**Document extract**
^^^^

The Law Commission review also includes recommendations surrounding Māori tikanga, the child’s right to information, international surrogacy, Government funding for related surrogacy agreement costs and compensation for surrogates.

Margaret Casey QC, a surrogacy lawyer that was part of the Commission’s expert advisory group, supports the proposals as a way to simplify the process but maintain the safeguards.

“Many couples that I act for go overseas to create their families because they can’t find surrogates and they can’t find donors.

“It would be really good if through these changes we could encourage people to remain in New Zealand for their surrogacy processes,” Casey said.

She said this would be beneficial for all people involved, including the child, so the relationship can grow between parties during pregnancy and so contact can easily continue afterwards.

^^^^

**Data lines**
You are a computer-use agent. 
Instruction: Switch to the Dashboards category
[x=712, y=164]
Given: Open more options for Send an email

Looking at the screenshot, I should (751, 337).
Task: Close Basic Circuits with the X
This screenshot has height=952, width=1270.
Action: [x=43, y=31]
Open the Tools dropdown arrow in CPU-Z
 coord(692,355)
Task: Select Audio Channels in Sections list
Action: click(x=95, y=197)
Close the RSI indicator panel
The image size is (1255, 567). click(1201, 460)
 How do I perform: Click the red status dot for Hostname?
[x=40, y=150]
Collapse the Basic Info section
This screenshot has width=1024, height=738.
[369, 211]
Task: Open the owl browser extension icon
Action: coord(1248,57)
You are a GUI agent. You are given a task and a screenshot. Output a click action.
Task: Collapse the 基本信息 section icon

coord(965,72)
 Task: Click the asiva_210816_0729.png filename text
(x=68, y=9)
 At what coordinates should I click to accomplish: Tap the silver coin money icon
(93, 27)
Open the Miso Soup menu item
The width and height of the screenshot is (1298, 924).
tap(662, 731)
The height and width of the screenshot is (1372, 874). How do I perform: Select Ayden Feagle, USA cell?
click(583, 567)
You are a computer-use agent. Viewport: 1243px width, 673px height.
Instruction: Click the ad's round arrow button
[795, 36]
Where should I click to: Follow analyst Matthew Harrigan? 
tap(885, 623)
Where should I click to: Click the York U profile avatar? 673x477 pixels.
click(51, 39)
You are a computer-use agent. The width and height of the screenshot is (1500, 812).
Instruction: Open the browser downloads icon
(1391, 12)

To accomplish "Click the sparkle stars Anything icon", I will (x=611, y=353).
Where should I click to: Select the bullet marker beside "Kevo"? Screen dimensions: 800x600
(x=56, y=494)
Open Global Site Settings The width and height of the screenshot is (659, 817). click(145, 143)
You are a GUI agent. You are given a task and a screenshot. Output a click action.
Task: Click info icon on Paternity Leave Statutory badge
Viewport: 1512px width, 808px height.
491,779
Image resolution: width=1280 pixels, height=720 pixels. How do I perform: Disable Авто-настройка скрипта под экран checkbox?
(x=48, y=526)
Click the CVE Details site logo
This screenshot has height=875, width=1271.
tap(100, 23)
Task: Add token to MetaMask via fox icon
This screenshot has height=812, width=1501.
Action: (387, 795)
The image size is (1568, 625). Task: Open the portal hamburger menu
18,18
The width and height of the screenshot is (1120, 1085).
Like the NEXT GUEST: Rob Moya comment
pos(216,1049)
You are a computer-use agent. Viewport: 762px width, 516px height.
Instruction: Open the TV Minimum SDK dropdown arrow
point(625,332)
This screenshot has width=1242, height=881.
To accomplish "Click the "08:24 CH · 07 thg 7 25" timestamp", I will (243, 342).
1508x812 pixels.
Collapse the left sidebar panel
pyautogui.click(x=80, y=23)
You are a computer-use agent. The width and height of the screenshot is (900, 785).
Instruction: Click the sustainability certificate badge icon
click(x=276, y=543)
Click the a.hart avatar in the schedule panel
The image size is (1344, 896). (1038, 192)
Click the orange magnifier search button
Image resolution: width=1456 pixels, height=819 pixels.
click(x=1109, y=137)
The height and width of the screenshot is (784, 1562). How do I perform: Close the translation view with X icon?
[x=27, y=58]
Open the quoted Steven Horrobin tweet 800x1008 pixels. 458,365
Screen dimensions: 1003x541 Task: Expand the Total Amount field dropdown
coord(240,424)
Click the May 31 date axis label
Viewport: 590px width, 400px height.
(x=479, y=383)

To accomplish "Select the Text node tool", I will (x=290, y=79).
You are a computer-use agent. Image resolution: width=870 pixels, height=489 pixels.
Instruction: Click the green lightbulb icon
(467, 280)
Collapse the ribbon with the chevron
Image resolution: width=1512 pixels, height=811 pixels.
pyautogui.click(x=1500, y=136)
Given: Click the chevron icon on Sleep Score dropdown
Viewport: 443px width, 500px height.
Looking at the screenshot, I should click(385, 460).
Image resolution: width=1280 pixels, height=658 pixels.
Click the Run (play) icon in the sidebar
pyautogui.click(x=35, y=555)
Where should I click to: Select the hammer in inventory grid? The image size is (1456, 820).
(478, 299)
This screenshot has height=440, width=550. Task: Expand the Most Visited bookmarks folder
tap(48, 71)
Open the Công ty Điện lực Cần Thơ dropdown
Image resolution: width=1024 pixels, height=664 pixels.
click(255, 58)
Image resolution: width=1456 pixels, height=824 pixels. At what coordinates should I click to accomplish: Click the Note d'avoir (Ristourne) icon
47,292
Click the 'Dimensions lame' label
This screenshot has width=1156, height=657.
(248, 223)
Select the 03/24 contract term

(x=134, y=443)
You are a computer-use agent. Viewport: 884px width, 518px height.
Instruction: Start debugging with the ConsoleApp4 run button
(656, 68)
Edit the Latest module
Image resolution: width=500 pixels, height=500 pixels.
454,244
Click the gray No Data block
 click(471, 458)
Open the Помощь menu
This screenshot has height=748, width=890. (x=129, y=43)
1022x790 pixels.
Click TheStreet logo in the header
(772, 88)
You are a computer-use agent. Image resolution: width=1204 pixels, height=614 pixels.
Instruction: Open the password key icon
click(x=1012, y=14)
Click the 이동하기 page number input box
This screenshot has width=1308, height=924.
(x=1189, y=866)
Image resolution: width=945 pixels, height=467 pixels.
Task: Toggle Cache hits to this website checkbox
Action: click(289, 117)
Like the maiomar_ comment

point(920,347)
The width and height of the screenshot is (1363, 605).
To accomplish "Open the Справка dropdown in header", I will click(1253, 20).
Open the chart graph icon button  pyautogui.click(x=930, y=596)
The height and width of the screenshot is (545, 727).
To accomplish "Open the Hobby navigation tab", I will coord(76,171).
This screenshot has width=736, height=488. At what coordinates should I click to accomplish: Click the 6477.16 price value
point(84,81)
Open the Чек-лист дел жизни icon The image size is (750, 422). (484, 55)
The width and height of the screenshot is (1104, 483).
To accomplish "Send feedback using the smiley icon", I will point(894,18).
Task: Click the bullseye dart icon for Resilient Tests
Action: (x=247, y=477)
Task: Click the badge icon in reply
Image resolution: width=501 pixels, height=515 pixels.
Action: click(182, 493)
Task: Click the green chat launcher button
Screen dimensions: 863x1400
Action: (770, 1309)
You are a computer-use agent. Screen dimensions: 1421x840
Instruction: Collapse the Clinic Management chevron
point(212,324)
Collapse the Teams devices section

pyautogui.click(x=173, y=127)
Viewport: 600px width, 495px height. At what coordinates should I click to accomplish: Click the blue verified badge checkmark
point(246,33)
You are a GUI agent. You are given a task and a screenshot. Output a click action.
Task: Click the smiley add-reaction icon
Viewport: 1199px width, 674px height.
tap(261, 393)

^^^^

**To do**
a: Decide whether each statement agrees with the surrogacy law passage, answering yes or no and quoting the words from the passage that settle it: (i) Margaret Casey was part of the Commission's expert advisory group; (ii) Casey opposes the proposals; (iii) the review includes recommendations on compensation for surrogates.
b: Carry the surrogacy law passage forward with the next part, starting after its last sentence.
The data is not needed for what follows.

**Results**
a:
(i) Yes: "a surrogacy lawyer that was part of the Commission’s expert advisory group"
(ii) No: "supports the proposals as a way to simplify the process but maintain the safeguards"
(iii) Yes: "compensation for surrogates"

b:
She said it’s important that compensation for surrogates is highlighted in the review.

“What they (intended parents) don't want is for the surrogate to go backwards financially… compensation is something that is paid in lots of other jurisdictions,” Casey said.

The Law Commission expects to deliver the final report to the Government next year.

Labour member of parliament Tamati Coffey is waiting for his Bill covering a range of proposed surrogacy law amendments to be drawn from the member’s ballot.

He told 1 NEWS, with the support of a few more MP’s the Bill could bypass this process and be introduced.